(Dataset content Opens)

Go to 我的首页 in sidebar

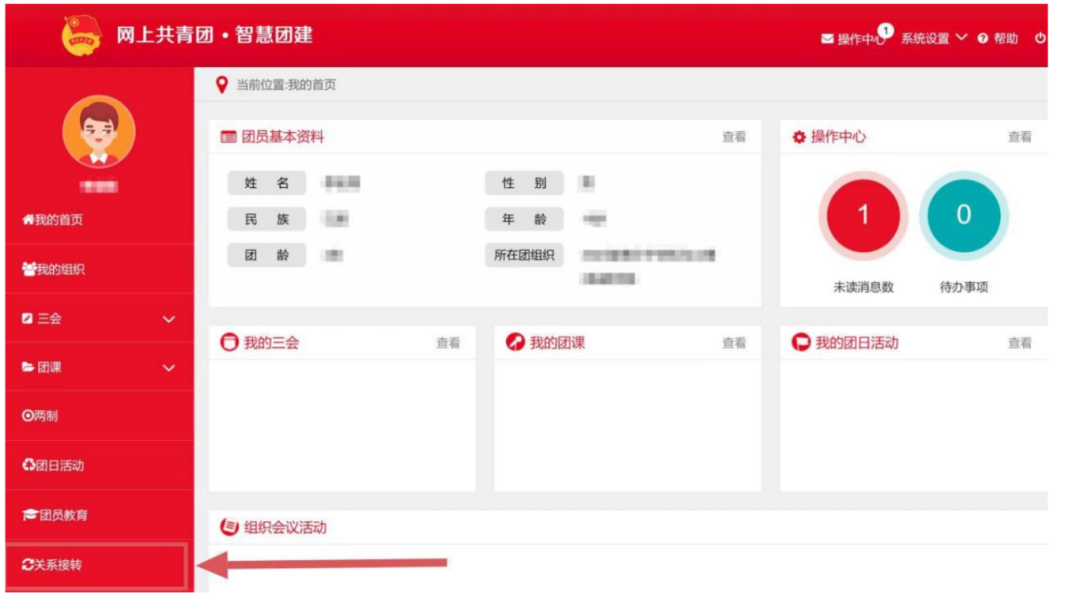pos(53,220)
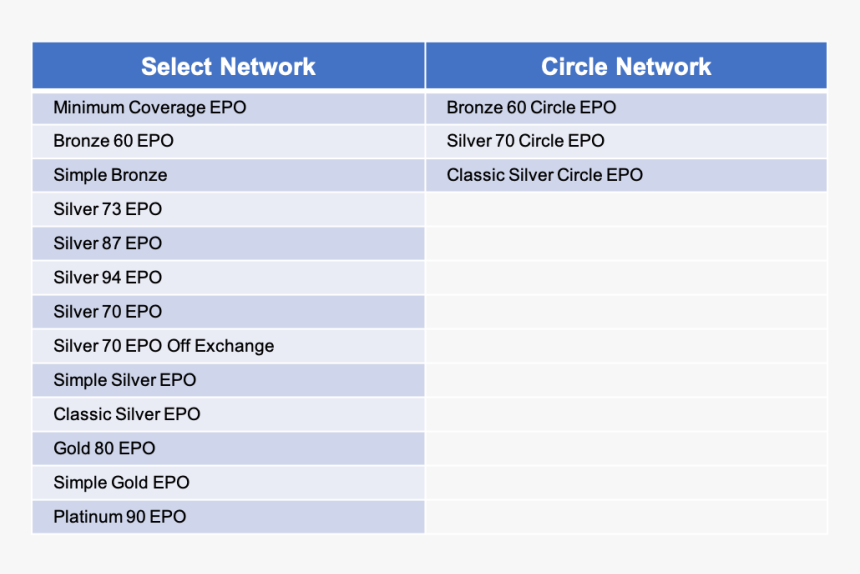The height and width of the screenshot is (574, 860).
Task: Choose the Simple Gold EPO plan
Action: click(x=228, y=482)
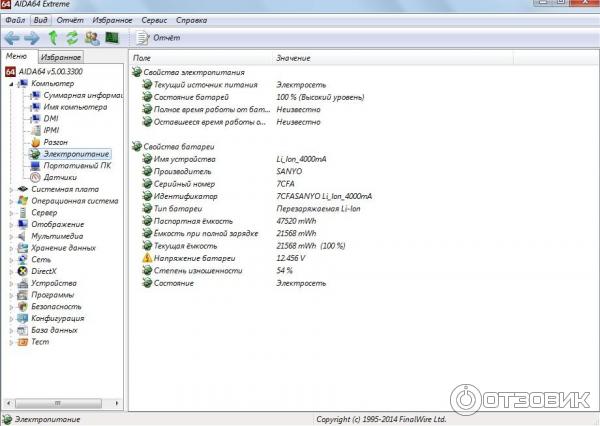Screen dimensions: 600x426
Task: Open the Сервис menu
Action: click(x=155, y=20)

(Dataset content Closes)
(Dataset content Opens)

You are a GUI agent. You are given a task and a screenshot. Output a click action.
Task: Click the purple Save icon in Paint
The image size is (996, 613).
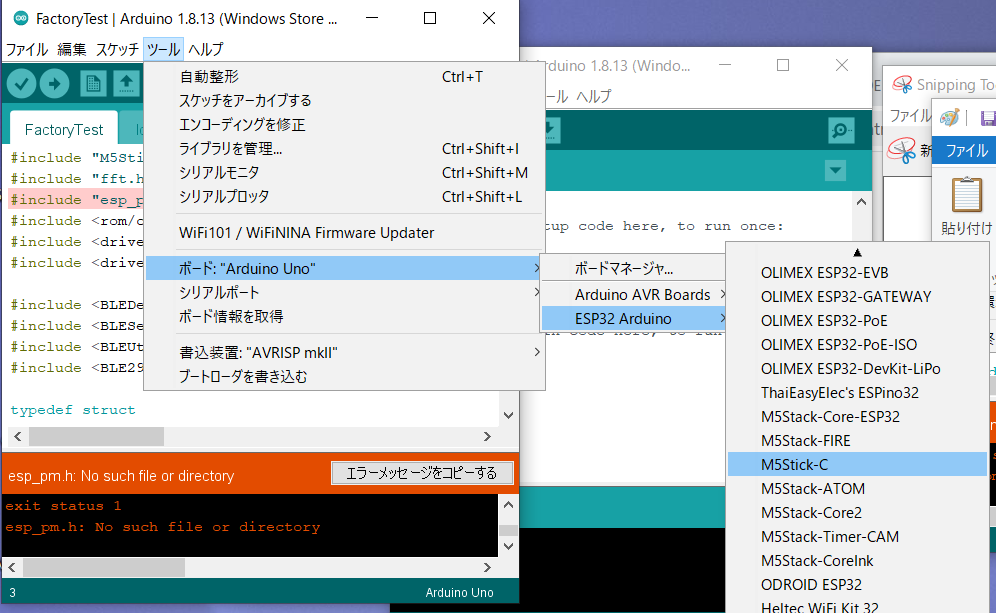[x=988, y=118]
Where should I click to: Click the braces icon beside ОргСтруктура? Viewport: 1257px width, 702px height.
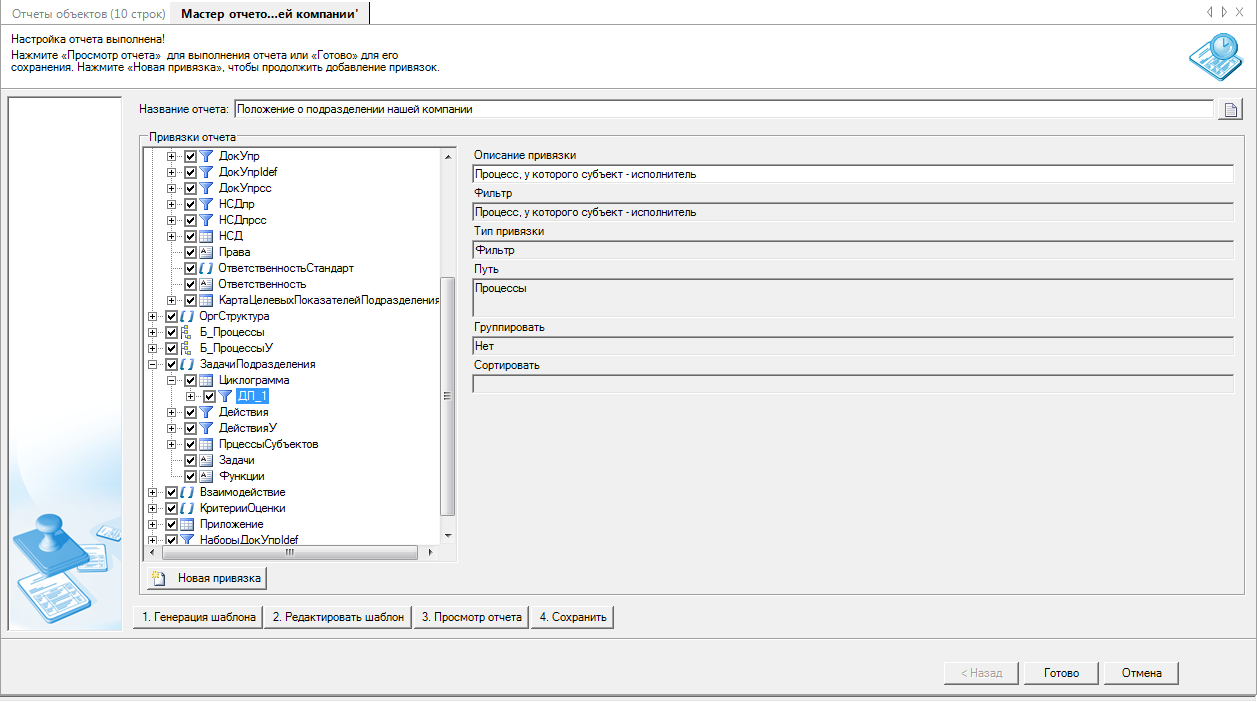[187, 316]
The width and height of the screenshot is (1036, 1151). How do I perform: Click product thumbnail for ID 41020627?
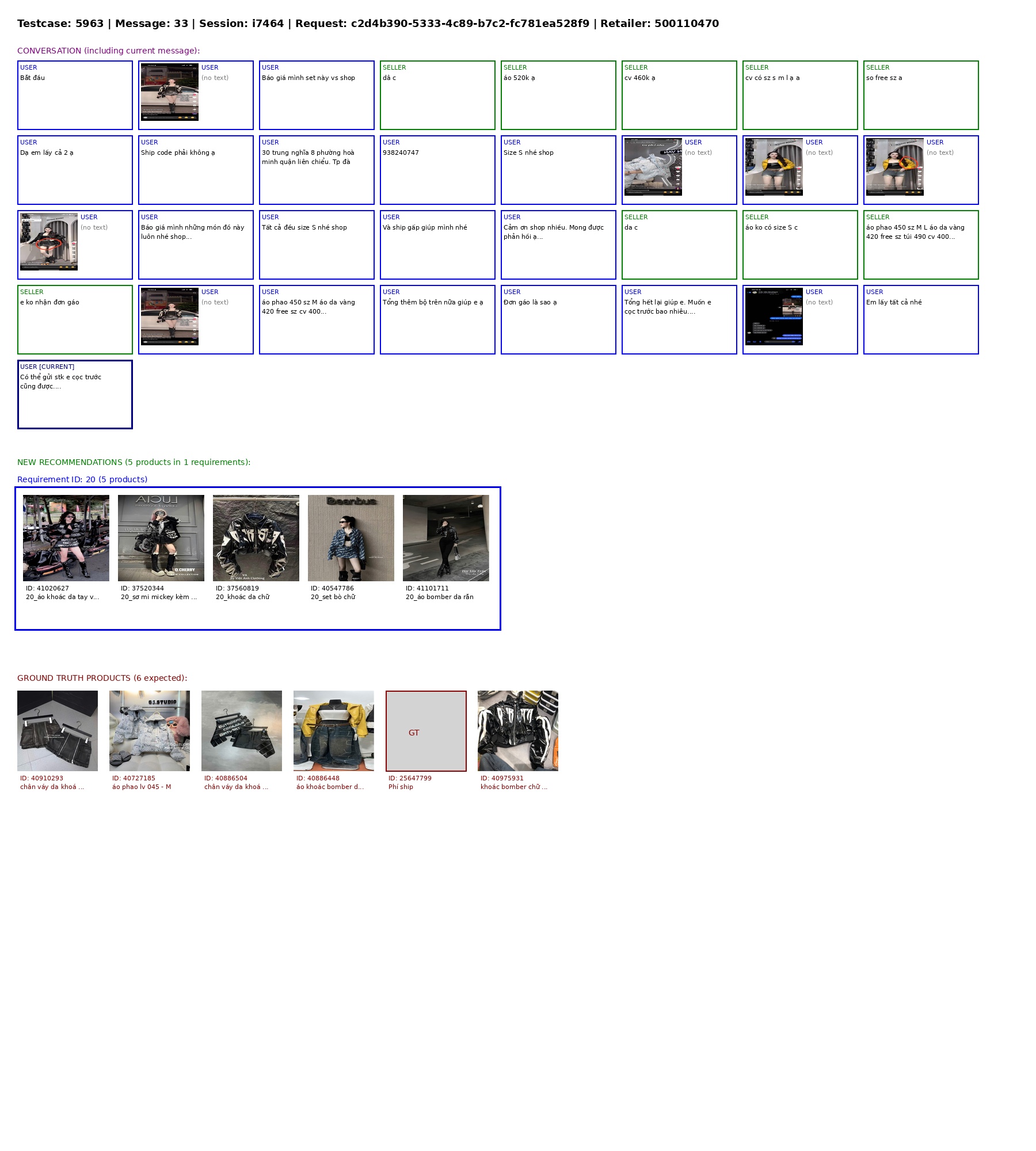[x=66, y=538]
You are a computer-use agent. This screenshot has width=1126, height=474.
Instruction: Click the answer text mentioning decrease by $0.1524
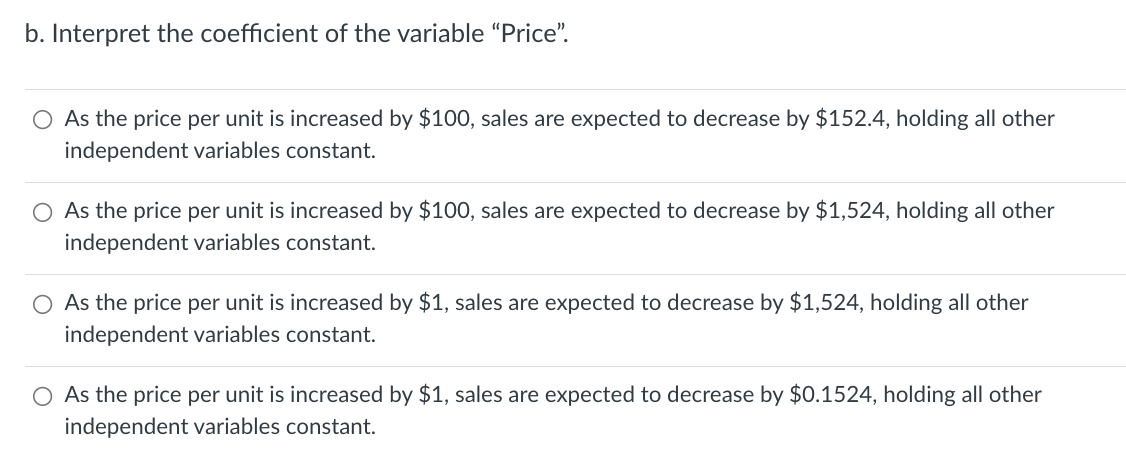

(Dataset content Closes)

The problem
Above are the entries. Output exactly the lines beginning with the line that has "You are a computer-use" and ending with the line that has "Instruction: Click the".

The answer
You are a computer-use agent. This screenshot has width=1126, height=474.
Instruction: Click the answer text mentioning decrease by $0.1524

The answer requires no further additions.